The idea has been under development since the 1970s, but has only now reached the point where it is both properly patent protected, and has started to arouse interest from major commercial companies.
It was original conceived as a rotary engine, but commercial interest seems to be focussing on its potential use as an efficient super charger, because of its high efficiency at all rotation speeds, and as a potential 30:1 ratio single stage expander to be run on steam from geothermal wells. A unique feature is the ability to fully vary its compression ratio by sliding a section of the containment wall in the direction of the axes of rotation.
The new rotary machine has been developed by Tony Dye of Epicam based in Linton, just outside Cambridge. Mr Dye first came to our attention as a finalist in the 1989 Eureka Archimedes competition. His invention there was a mushroom valve with vanes on its underside to improve the combustion efficiency of lean burn engines. Unfortunately, lean burn was abandoned in the face of the three way catalytic converter as a means of achieving clean combustion and the vaned valve went the same way as all the other innovations developed to get the technology to work well.
Tony Dye has had several successful careers in other science based fields, but in recent years, has decided to concentrate on the idea that he says he first geometrically modelled more than 30 years ago.
Lobed pumps with lobes on rotors that engage in apertures in meshing rotors are far from new. We have written about more than a few in Eureka. They are quite commonly used in fuel and hydraulic pumps.

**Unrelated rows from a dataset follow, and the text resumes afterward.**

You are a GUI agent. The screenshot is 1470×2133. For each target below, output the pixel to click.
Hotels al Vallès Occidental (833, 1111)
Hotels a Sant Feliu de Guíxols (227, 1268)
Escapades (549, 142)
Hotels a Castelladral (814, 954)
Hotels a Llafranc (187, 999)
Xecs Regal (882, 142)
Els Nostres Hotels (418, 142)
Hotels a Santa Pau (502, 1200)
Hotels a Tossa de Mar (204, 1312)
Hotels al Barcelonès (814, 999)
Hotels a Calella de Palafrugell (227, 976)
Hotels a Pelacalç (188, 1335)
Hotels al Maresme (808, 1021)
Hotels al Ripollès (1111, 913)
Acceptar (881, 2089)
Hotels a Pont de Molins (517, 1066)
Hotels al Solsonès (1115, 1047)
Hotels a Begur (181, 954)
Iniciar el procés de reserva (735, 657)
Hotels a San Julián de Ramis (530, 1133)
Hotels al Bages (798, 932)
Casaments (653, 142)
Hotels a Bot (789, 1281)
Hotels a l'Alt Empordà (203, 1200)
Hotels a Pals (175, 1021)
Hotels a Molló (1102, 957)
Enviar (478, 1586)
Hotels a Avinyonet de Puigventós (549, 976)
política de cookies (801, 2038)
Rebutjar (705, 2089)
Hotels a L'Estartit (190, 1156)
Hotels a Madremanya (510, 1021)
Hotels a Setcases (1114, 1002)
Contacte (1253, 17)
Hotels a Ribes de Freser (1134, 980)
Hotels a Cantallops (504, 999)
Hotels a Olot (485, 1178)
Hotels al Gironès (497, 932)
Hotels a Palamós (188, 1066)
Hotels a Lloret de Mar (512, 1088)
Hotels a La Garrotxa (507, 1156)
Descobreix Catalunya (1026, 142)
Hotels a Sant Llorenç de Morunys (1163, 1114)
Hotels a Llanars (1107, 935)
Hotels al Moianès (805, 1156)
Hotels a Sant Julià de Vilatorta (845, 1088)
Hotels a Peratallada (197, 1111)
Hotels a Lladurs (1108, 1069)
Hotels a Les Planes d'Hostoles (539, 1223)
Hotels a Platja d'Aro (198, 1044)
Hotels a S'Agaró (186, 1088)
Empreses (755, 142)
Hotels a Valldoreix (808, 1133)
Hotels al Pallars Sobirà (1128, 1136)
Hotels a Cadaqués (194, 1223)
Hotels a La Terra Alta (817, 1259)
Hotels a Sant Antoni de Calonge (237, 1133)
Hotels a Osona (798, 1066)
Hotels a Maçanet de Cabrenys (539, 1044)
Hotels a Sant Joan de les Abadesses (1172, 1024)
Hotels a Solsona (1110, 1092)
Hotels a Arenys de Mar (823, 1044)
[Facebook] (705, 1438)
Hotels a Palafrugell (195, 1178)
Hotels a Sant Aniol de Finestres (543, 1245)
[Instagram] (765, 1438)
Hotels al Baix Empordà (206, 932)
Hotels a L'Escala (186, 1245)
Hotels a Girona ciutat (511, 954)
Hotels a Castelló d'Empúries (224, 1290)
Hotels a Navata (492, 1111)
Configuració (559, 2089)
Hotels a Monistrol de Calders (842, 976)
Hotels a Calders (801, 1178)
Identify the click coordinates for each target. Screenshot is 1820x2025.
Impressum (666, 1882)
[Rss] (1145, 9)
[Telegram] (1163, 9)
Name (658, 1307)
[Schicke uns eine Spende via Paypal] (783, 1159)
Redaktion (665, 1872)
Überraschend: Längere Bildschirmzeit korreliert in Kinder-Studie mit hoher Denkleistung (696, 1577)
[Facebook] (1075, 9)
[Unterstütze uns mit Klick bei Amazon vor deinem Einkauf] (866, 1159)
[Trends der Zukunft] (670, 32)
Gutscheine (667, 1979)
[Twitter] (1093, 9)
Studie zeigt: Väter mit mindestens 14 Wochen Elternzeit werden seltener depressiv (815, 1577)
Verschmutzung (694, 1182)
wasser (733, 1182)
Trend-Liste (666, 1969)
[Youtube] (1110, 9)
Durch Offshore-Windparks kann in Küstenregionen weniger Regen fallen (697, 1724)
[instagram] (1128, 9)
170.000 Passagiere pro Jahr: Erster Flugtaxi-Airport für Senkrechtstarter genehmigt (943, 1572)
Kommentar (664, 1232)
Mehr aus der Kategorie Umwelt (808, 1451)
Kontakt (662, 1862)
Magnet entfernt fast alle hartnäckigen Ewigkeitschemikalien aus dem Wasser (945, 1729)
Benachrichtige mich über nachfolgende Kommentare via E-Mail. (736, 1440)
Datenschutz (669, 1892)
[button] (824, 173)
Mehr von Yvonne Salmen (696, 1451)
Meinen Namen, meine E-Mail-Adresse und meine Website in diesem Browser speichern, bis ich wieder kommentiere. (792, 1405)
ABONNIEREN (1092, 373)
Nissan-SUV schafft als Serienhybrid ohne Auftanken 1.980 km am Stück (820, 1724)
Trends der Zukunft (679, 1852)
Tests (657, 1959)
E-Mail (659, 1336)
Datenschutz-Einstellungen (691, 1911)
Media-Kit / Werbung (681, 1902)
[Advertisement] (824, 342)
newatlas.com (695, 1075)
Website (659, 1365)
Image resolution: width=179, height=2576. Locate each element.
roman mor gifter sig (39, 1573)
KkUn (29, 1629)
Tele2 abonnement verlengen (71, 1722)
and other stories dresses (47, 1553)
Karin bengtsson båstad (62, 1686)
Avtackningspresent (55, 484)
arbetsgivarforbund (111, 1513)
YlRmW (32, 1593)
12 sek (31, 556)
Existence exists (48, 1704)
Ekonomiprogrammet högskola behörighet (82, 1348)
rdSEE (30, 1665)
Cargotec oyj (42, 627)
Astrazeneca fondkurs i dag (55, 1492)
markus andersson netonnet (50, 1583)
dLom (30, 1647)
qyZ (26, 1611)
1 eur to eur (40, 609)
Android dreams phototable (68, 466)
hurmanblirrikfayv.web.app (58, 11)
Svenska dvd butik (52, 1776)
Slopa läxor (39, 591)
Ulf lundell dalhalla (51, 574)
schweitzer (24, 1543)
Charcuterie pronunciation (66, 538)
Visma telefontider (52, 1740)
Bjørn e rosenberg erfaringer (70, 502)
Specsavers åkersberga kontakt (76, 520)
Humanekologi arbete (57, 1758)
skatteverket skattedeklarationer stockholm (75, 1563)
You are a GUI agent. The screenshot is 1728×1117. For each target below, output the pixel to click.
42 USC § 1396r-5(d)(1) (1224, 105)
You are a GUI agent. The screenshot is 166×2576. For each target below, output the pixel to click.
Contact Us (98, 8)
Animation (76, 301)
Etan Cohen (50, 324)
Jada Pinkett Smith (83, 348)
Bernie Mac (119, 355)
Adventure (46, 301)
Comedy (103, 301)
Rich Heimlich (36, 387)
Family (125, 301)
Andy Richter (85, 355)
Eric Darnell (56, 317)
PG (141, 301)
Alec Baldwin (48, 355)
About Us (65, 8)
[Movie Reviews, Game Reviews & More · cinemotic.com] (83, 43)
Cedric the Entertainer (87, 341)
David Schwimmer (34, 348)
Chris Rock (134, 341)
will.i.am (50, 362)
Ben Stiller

In the new design, the rotors are linked by gears and run within a loose fitting plenum. A lobe contained by a close fitting containment walls starts at top dead centre. As the rotors rotate, the available space decreases, reaching full compression after only 90 deg rotation. The time available for leakage is thus very small, and so no seals are required. Leakage is further reduced by the helical forms of the rotors and by the fact that the pressure rise due to compression is exponential, and so the opportunity for leakage at the higher pressures only occurs during the very last part of the 90 deg rotation. The helical form additionally enables smoother running.
Sliding the containment wall axially ensures variable geometry, by deciding the point at which the compression is started.
Dye told Eureka that when he first conceived the device, it had only a single rotor, "But I had some good advice from Farnborough" to go to two rotors. He then started looking for geometries. He tried 1:1 ratios, but the shapes possible by turning to 2:3, "Looked a whole lot more interesting." First design work was on paper, followed by modelling on the University of Cambridge mainframe computer in the 1970s. Current modelling work is undertaken using Pro/Engineer.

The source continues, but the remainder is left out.